Assignment
Transcribe each entry in full, and leave the images out.
[Start of section]
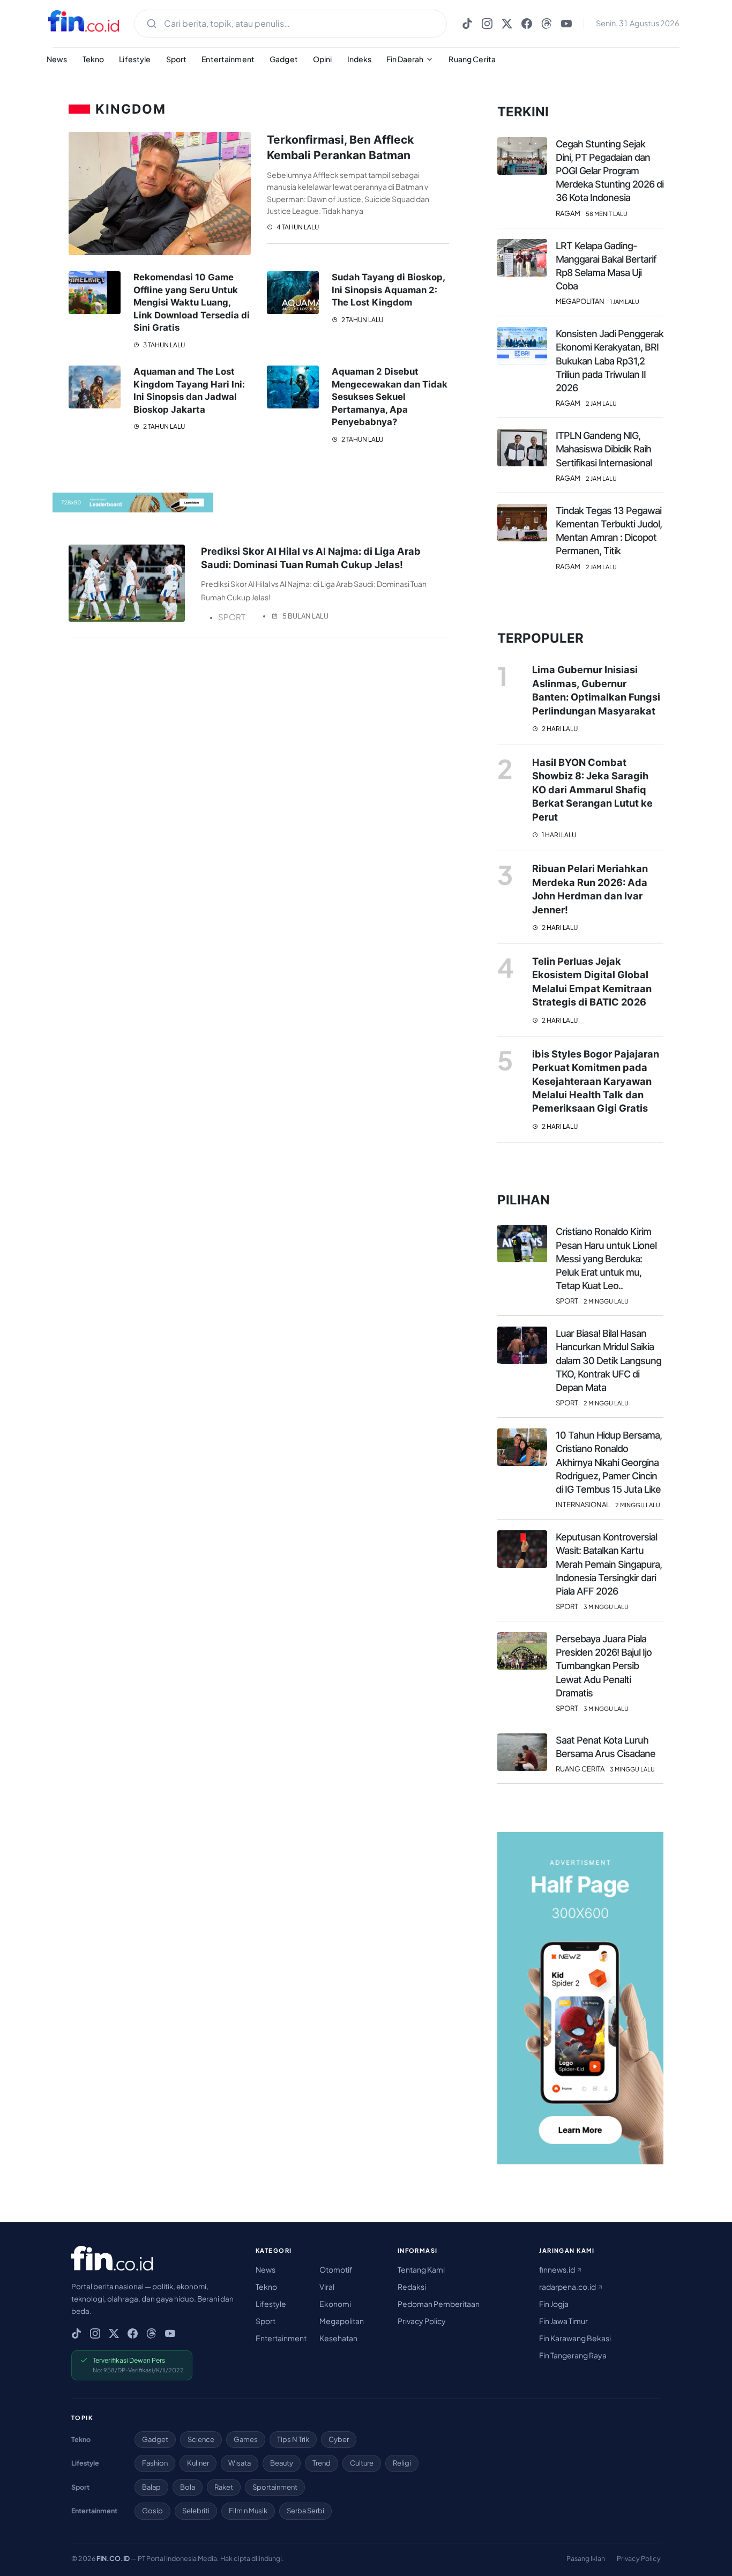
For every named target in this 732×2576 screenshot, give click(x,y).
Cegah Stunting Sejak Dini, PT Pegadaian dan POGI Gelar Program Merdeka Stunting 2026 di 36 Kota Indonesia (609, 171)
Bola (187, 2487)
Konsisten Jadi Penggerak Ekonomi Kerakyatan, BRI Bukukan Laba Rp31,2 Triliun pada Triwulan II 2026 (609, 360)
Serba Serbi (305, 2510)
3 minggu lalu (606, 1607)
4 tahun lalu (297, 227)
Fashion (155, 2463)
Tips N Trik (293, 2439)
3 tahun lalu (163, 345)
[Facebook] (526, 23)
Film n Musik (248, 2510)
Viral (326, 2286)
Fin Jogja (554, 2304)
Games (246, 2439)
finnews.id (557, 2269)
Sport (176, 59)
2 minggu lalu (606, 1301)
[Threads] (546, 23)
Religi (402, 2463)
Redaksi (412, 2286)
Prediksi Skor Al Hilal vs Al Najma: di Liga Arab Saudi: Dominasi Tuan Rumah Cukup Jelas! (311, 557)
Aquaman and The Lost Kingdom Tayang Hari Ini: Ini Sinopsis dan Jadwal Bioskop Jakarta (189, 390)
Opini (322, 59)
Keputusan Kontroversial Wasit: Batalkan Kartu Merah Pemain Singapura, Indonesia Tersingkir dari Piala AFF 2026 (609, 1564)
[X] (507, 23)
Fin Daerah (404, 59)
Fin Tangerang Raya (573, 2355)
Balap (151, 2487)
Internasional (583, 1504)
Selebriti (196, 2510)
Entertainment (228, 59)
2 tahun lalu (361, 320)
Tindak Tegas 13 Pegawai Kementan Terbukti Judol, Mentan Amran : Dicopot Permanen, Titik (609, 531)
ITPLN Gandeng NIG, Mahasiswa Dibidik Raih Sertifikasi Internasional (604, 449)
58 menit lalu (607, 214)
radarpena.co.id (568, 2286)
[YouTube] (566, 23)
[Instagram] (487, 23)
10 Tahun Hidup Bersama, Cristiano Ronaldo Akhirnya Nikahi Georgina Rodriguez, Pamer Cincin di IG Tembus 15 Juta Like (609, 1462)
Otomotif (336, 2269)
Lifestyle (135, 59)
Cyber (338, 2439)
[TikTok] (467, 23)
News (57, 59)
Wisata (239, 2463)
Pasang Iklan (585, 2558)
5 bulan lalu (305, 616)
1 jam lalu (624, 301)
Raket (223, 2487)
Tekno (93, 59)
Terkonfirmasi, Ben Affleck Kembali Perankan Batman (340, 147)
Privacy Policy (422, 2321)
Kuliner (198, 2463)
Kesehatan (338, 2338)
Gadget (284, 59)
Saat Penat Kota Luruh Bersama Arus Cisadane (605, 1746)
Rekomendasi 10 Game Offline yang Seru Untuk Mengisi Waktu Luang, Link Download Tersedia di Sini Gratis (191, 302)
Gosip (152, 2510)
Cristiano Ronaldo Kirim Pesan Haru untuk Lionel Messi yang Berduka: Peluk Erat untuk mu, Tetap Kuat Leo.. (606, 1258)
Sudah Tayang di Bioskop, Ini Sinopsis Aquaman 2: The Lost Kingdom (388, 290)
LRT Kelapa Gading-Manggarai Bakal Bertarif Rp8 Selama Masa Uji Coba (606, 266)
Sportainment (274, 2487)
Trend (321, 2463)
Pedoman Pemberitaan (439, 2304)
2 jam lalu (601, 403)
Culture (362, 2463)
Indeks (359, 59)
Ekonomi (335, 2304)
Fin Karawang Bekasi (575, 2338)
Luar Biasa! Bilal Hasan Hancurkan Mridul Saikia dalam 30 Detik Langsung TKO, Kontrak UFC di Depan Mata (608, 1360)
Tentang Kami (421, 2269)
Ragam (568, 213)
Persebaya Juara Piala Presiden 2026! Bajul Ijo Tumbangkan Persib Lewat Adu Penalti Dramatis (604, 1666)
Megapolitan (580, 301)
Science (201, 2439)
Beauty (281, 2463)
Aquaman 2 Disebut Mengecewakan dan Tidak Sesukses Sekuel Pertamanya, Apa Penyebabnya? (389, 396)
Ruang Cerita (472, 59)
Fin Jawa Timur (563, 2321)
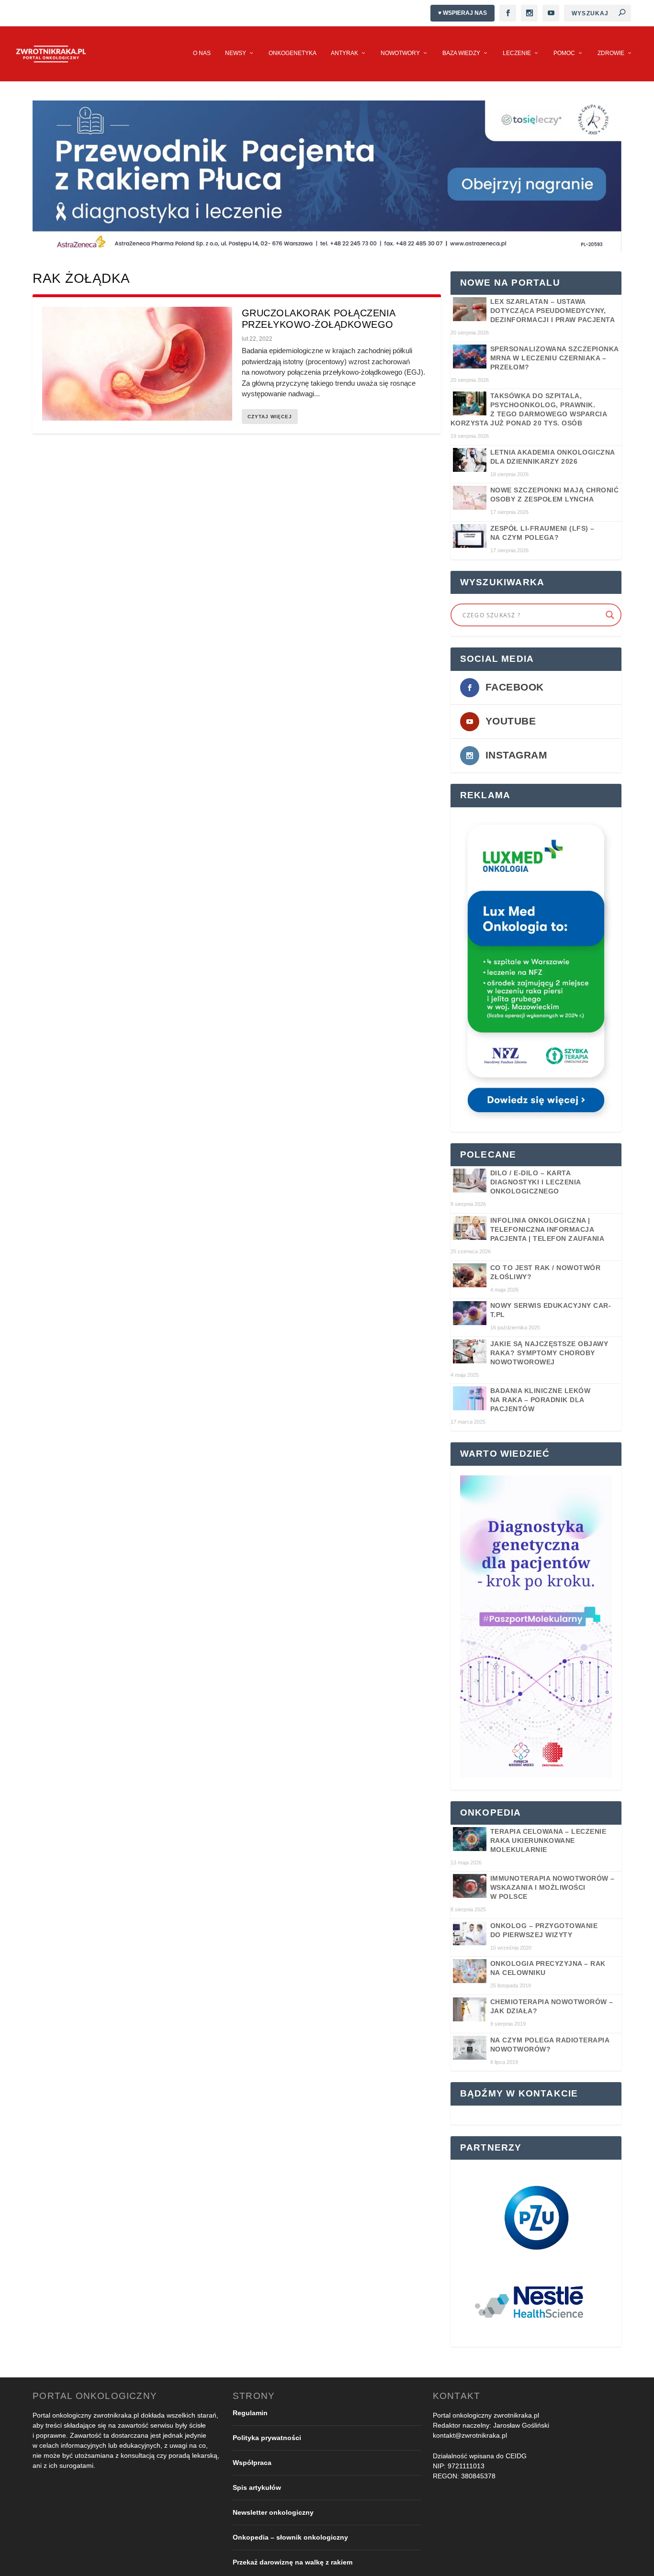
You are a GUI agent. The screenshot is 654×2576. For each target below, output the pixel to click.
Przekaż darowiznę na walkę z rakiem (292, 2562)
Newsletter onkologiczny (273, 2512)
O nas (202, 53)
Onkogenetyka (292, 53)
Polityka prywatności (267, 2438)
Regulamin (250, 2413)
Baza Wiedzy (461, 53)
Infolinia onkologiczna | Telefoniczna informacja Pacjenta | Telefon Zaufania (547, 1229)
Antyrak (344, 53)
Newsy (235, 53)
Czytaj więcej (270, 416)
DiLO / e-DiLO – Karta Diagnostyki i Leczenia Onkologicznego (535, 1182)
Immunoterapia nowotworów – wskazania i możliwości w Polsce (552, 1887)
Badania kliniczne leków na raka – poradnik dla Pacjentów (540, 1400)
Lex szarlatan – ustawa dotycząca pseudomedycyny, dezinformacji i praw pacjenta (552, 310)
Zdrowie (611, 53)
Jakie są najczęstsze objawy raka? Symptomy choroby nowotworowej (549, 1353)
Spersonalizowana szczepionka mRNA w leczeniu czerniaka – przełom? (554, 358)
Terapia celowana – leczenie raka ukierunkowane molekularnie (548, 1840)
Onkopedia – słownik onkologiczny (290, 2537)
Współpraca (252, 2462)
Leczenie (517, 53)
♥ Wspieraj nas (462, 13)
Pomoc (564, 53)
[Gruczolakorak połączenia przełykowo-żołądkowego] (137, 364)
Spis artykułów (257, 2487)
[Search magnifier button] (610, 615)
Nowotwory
[End of section]
Written response
For every named target in this 732×2576 screenshot, give click(x,y).
Cegah Stunting Sejak Dini, PT Pegadaian dan POGI Gelar Program Merdeka Stunting 2026 di 36 Kota Indonesia (609, 171)
Bola (187, 2487)
Konsisten Jadi Penggerak Ekonomi Kerakyatan, BRI Bukukan Laba Rp31,2 Triliun pada Triwulan II 2026 (609, 360)
Serba Serbi (305, 2510)
3 minggu lalu (606, 1607)
4 tahun lalu (297, 227)
Fashion (155, 2463)
Tips N Trik (293, 2439)
3 tahun lalu (163, 345)
[Facebook] (526, 23)
Film n Musik (248, 2510)
Viral (326, 2286)
Fin Jogja (554, 2304)
Games (246, 2439)
finnews.id (557, 2269)
Sport (176, 59)
2 minggu lalu (606, 1301)
[Threads] (546, 23)
Religi (402, 2463)
Redaksi (412, 2286)
Prediksi Skor Al Hilal vs Al Najma: di Liga Arab Saudi: Dominasi Tuan Rumah Cukup Jelas! (311, 557)
Aquaman and The Lost Kingdom Tayang Hari Ini: Ini Sinopsis dan Jadwal Bioskop Jakarta (189, 390)
Opini (322, 59)
Keputusan Kontroversial Wasit: Batalkan Kartu Merah Pemain Singapura, Indonesia Tersingkir dari Piala AFF 2026 (609, 1564)
[X] (507, 23)
Fin Daerah (404, 59)
Fin Tangerang Raya (573, 2355)
Balap (151, 2487)
Internasional (583, 1504)
Selebriti (196, 2510)
Entertainment (228, 59)
2 tahun lalu (361, 320)
Tindak Tegas 13 Pegawai Kementan Terbukti Judol, Mentan Amran : Dicopot Permanen, Titik (609, 531)
ITPLN Gandeng NIG, Mahasiswa Dibidik Raih Sertifikasi Internasional (604, 449)
58 menit lalu (607, 214)
radarpena.co.id (568, 2286)
[YouTube] (566, 23)
[Instagram] (487, 23)
10 Tahun Hidup Bersama, Cristiano Ronaldo Akhirnya Nikahi Georgina Rodriguez, Pamer Cincin di IG Tembus 15 Juta Like (609, 1462)
Otomotif (336, 2269)
Lifestyle (135, 59)
Cyber (338, 2439)
[TikTok] (467, 23)
News (57, 59)
Wisata (239, 2463)
Pasang Iklan (585, 2558)
5 bulan lalu (305, 616)
1 jam lalu (624, 301)
Raket (223, 2487)
Tekno (93, 59)
Terkonfirmasi, Ben Affleck Kembali Perankan Batman (340, 147)
Privacy Policy (422, 2321)
Kuliner (198, 2463)
Kesehatan (338, 2338)
Gadget (284, 59)
Saat Penat Kota Luruh Bersama Arus Cisadane (605, 1746)
Rekomendasi 10 Game Offline yang Seru Untuk Mengisi Waktu Luang, Link Download Tersedia di Sini Gratis (191, 302)
Gosip (152, 2510)
Cristiano Ronaldo Kirim Pesan Haru untuk Lionel Messi yang Berduka: Peluk Erat untuk mu, Tetap Kuat Leo.. (606, 1258)
Sudah Tayang di Bioskop, Ini Sinopsis Aquaman 2: The Lost Kingdom (388, 290)
LRT Kelapa Gading-Manggarai Bakal Bertarif Rp8 Selama Masa Uji Coba (606, 266)
Sportainment (274, 2487)
Trend (321, 2463)
Pedoman Pemberitaan (439, 2304)
2 jam lalu (601, 403)
Culture (362, 2463)
Indeks (359, 59)
Ekonomi (335, 2304)
Fin Karawang Bekasi (575, 2338)
Luar Biasa! Bilal Hasan Hancurkan Mridul Saikia dalam 30 Detik Langsung TKO, Kontrak UFC di Depan Mata (608, 1360)
Tentang Kami (421, 2269)
Ragam (568, 213)
Persebaya Juara Piala Presiden 2026! Bajul Ijo Tumbangkan Persib Lewat Adu Penalti Dramatis (604, 1666)
Megapolitan (580, 301)
Science (201, 2439)
Beauty (281, 2463)
Aquaman 2 Disebut Mengecewakan dan Tidak Sesukses Sekuel Pertamanya, Apa Penyebabnya? (389, 396)
Ruang Cerita (472, 59)
Fin Jawa Timur (563, 2321)
You are a GUI agent. The screenshot is 654×2576. For each target below, output the pixel to click.
Przekaż darowiznę na walkę z rakiem (292, 2562)
Newsletter onkologiczny (273, 2512)
O nas (202, 53)
Onkogenetyka (292, 53)
Polityka prywatności (267, 2438)
Regulamin (250, 2413)
Baza Wiedzy (461, 53)
Infolinia onkologiczna | Telefoniczna informacja Pacjenta | Telefon Zaufania (547, 1229)
Antyrak (344, 53)
Newsy (235, 53)
Czytaj więcej (270, 416)
DiLO / e-DiLO – Karta Diagnostyki i Leczenia Onkologicznego (535, 1182)
Immunoterapia nowotworów – wskazania i możliwości w Polsce (552, 1887)
Badania kliniczne leków na raka – poradnik dla Pacjentów (540, 1400)
Lex szarlatan – ustawa dotycząca pseudomedycyny, dezinformacji i praw pacjenta (552, 310)
Zdrowie (611, 53)
Jakie są najczęstsze objawy raka? Symptomy choroby nowotworowej (549, 1353)
Spersonalizowana szczepionka mRNA w leczeniu czerniaka – przełom? (554, 358)
Terapia celowana – leczenie raka ukierunkowane molekularnie (548, 1840)
Onkopedia – słownik onkologiczny (290, 2537)
Współpraca (252, 2462)
Leczenie (517, 53)
♥ Wspieraj nas (462, 13)
Pomoc (564, 53)
[Gruczolakorak połączenia przełykowo-żołądkowego] (137, 364)
Spis artykułów (257, 2487)
[Search magnifier button] (610, 615)
Nowotwory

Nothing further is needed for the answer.